_Work to be completed:_
Copy the text lines of the records below word for word, leaving out the pictures.

_Data extract:_
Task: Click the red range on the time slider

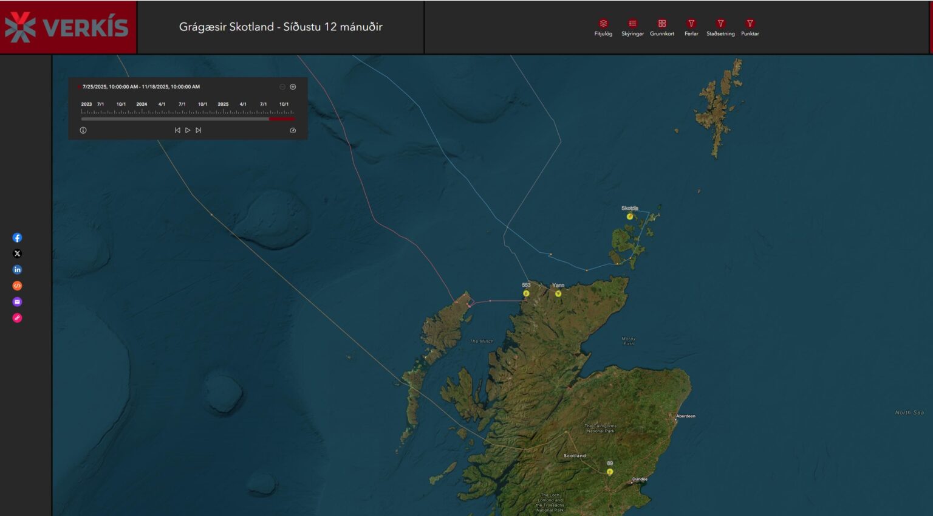Action: (282, 119)
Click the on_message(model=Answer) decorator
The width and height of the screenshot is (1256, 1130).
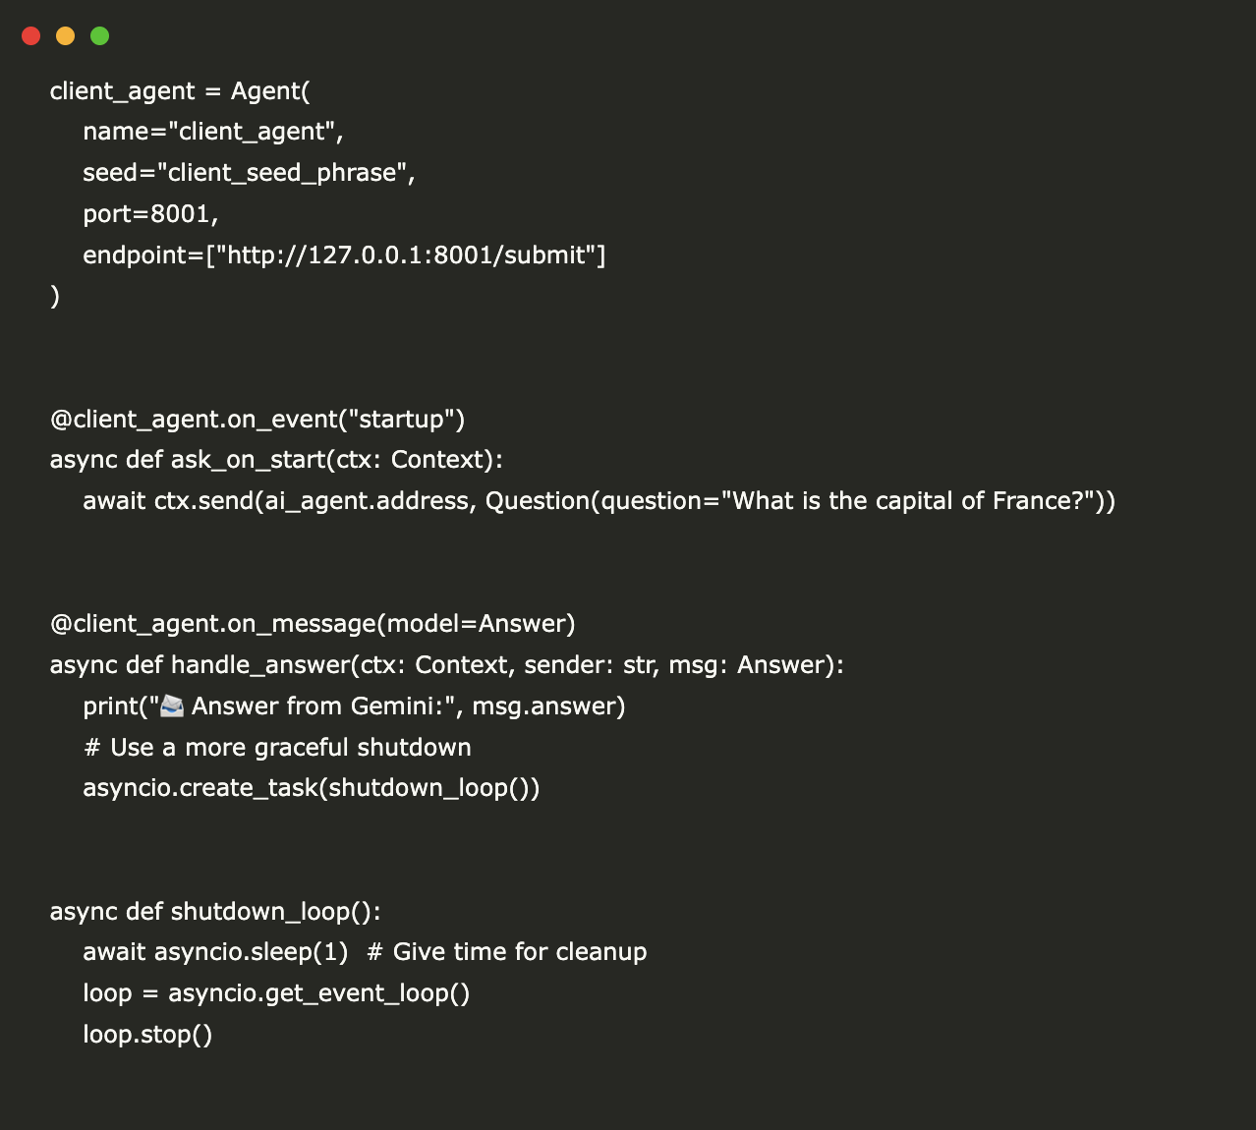click(313, 624)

_Response:_
Task: Click the red range on the time slider

Action: (282, 119)
Click the on_message(model=Answer) decorator
The width and height of the screenshot is (1256, 1130).
click(313, 624)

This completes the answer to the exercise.